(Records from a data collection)
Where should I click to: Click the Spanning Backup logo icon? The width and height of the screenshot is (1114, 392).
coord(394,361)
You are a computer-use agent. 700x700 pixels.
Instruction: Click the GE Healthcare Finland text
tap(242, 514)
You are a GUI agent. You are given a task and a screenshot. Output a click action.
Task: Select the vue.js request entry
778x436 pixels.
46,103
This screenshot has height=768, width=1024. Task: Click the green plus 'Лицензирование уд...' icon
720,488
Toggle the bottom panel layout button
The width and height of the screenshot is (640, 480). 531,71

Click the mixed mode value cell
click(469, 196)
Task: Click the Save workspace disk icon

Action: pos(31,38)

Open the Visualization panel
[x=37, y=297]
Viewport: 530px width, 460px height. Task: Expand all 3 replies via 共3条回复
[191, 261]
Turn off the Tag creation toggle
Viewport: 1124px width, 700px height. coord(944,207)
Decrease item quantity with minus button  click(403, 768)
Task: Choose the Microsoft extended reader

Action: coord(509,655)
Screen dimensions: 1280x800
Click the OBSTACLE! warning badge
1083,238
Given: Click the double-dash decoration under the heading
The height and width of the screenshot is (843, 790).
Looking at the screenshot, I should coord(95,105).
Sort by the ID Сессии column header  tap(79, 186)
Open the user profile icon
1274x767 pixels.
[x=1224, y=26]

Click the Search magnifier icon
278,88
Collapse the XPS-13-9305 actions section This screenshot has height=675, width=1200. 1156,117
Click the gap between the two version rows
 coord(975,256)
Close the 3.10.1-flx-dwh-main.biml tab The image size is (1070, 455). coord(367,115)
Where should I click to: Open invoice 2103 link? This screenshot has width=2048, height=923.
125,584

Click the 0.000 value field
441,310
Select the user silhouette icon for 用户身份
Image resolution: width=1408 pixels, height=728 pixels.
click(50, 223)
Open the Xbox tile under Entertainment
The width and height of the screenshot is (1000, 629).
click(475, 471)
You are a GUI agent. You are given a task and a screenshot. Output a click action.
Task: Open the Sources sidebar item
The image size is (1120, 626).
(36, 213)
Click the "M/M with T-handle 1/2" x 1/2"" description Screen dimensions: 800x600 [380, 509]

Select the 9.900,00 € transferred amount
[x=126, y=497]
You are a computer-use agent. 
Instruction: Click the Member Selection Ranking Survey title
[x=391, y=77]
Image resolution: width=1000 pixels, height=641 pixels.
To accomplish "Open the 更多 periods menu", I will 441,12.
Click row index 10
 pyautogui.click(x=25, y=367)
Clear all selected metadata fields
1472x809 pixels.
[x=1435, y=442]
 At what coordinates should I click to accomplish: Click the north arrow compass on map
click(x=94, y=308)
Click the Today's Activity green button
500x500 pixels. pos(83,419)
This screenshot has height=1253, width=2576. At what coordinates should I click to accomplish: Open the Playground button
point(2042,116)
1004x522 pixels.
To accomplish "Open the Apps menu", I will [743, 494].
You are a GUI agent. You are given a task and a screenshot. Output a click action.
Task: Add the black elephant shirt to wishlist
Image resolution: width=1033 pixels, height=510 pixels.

### Aim of the exercise
Reproduce the data shown above exactly, including every line.

### Task solution
Where should I click to: Click the Spanning Backup logo icon? The width and height of the screenshot is (1114, 392).
coord(394,361)
You are a computer-use agent. 700x700 pixels.
Instruction: Click the GE Healthcare Finland text
tap(242, 514)
You are a GUI agent. You are given a task and a screenshot. Output a click action.
Task: Select the vue.js request entry
778x436 pixels.
46,103
This screenshot has height=768, width=1024. Task: Click the green plus 'Лицензирование уд...' icon
720,488
Toggle the bottom panel layout button
The width and height of the screenshot is (640, 480). 531,71

Click the mixed mode value cell
click(469, 196)
Task: Click the Save workspace disk icon

Action: pos(31,38)

Open the Visualization panel
[x=37, y=297]
Viewport: 530px width, 460px height. Task: Expand all 3 replies via 共3条回复
[191, 261]
Turn off the Tag creation toggle
Viewport: 1124px width, 700px height. coord(944,207)
Decrease item quantity with minus button  click(403, 768)
Task: Choose the Microsoft extended reader

Action: coord(509,655)
Screen dimensions: 1280x800
Click the OBSTACLE! warning badge
1083,238
Given: Click the double-dash decoration under the heading
The height and width of the screenshot is (843, 790).
Looking at the screenshot, I should coord(95,105).
Sort by the ID Сессии column header  tap(79, 186)
Open the user profile icon
1274x767 pixels.
[x=1224, y=26]

Click the Search magnifier icon
278,88
Collapse the XPS-13-9305 actions section This screenshot has height=675, width=1200. 1156,117
Click the gap between the two version rows
 coord(975,256)
Close the 3.10.1-flx-dwh-main.biml tab The image size is (1070, 455). coord(367,115)
Where should I click to: Open invoice 2103 link? This screenshot has width=2048, height=923.
125,584

Click the 0.000 value field
441,310
Select the user silhouette icon for 用户身份
Image resolution: width=1408 pixels, height=728 pixels.
click(50, 223)
Open the Xbox tile under Entertainment
The width and height of the screenshot is (1000, 629).
click(475, 471)
You are a GUI agent. You are given a task and a screenshot. Output a click action.
Task: Open the Sources sidebar item
The image size is (1120, 626).
(36, 213)
Click the "M/M with T-handle 1/2" x 1/2"" description Screen dimensions: 800x600 [380, 509]

Select the 9.900,00 € transferred amount
[x=126, y=497]
You are a computer-use agent. 
Instruction: Click the Member Selection Ranking Survey title
[x=391, y=77]
Image resolution: width=1000 pixels, height=641 pixels.
To accomplish "Open the 更多 periods menu", I will 441,12.
Click row index 10
 pyautogui.click(x=25, y=367)
Clear all selected metadata fields
1472x809 pixels.
[x=1435, y=442]
 At what coordinates should I click to accomplish: Click the north arrow compass on map
click(x=94, y=308)
Click the Today's Activity green button
500x500 pixels. pos(83,419)
This screenshot has height=1253, width=2576. At what coordinates should I click to accomplish: Open the Playground button
point(2042,116)
1004x522 pixels.
To accomplish "Open the Apps menu", I will [743, 494].
You are a GUI agent. You are given a task and a screenshot. Output a click action.
Task: Add the black elephant shirt to wishlist
Image resolution: width=1033 pixels, height=510 pixels.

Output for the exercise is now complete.